はかりきれない.jpg 「はかりきれない世界の単位」、米澤 敬 著・日下 明 イラスト、創元社、2017
 ISBN:978-4-422-70107-3

 人や動物の身体、活動、習慣などに由来、日常生活や仕事の上からの必要性、自然現象の説明のため考案され使われていたり、今日では別の単位系(国際単位系)に代わられたりしているものが多い。(特定の職業や趣味の集団でそれぞれの単位が今でも使われているものだろうか)
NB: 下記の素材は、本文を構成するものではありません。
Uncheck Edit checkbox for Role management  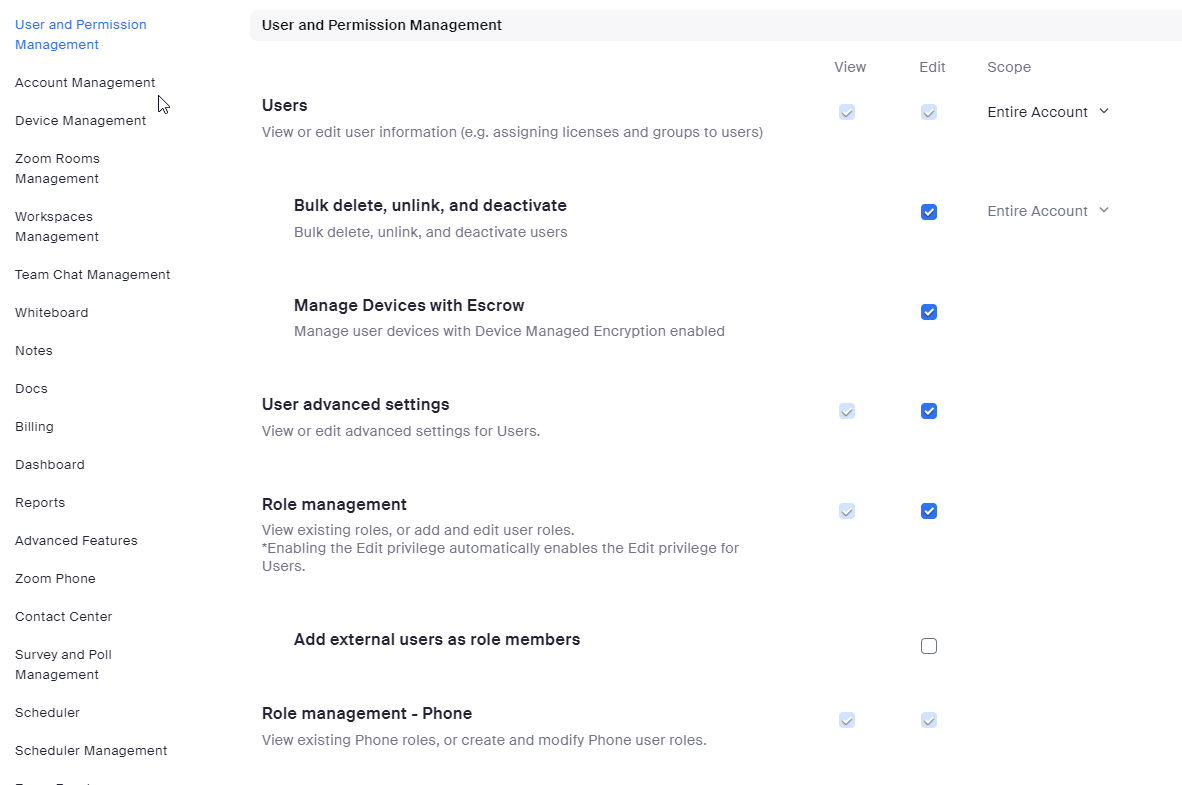[x=929, y=511]
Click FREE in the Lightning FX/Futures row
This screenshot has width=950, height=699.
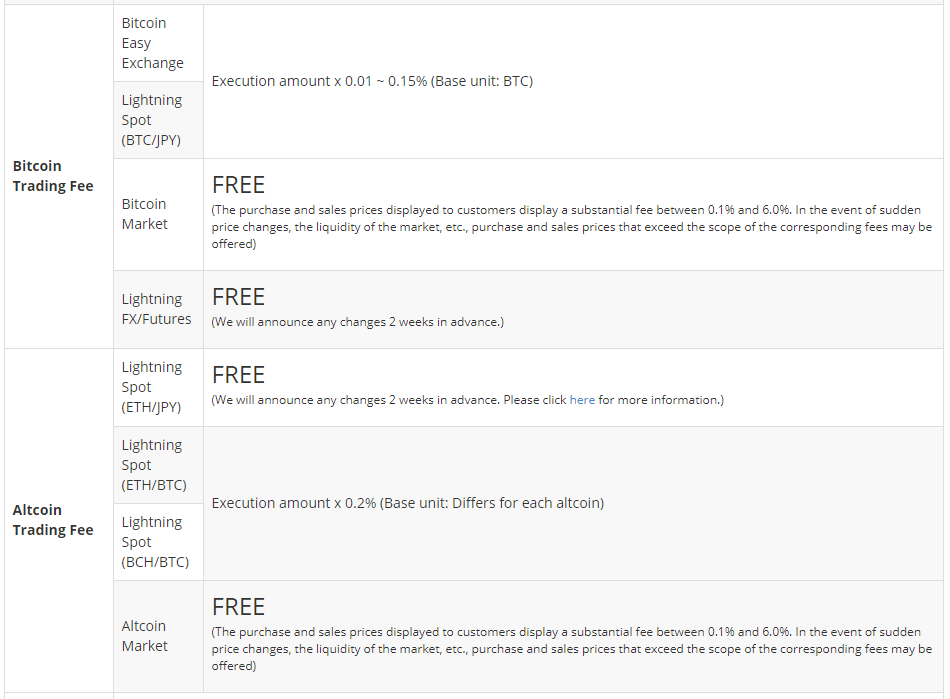[x=238, y=297]
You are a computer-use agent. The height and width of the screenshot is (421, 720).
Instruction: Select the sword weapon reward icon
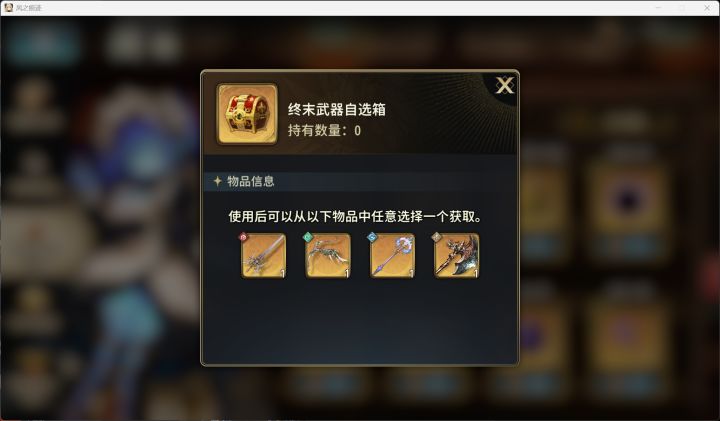[264, 256]
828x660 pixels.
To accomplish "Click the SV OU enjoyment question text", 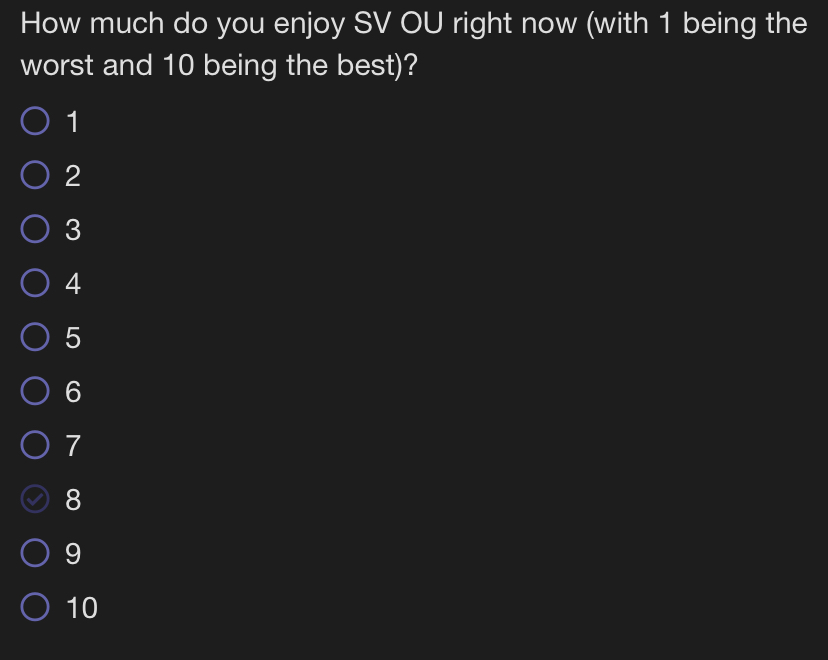I will click(x=414, y=44).
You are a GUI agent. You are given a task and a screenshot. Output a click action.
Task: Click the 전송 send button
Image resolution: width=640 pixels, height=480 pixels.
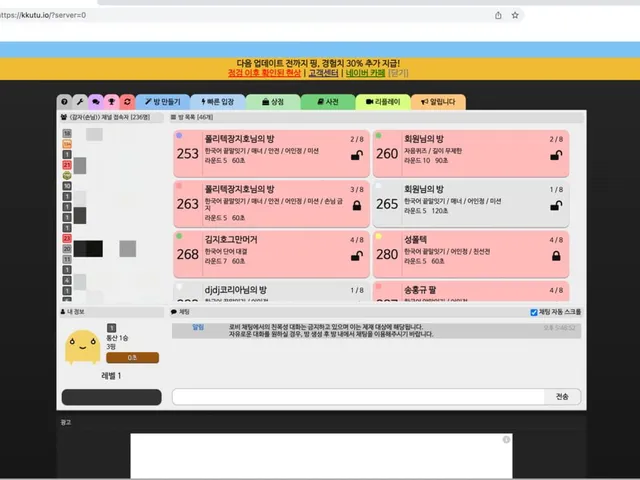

 本書にはそれぞれの単位で基準となるものにばらつきがあったり、測定対象が物体で無かったり、測定に特殊な機材が必要だったり、感覚的であったり哲学的・思考的なものなどを集めており「はかりきれない」という修飾語を冠しているのだろう。
 本邦を始め、古代中国・インド・欧州そして今日的なものまで50種の単位が取り上げられている。例えば、白長須鯨(しろながすくじら):白長須鯨で取れる油に換算した他の鯨から採れる鯨油量。和裁に使われている鯨尺は鯨の髭の長さに由来する別の長さの単位。
 「白長須鯨」は日本よりも米国で発案されそうな単位だが、添えられている言語は日本語だ。米国ではそのような換算の必要性が無かったのか?

 人々の暮らしの中で必要に迫られ登場した単位の数々に発想の妙や、豊かさを感じる。

 添えられたイラストも素敵だ。

 実用性は?どのようなものを測っていたのか(実例の提示がある例も有るが)。などいろいろ想像する。

 本書は「世界を旅するイラストブックシリーズ」の一冊で、他に「翻訳できない世界のことば」、「誰も知らない世界のことわざ」などがある。因みに「世界のことば」の日本語では「わび-さび、こもれび」などが取り上げられている。

 なお、王の前腕 Konigliche Elle (oはウムラウトo)が目次には腕前となっている。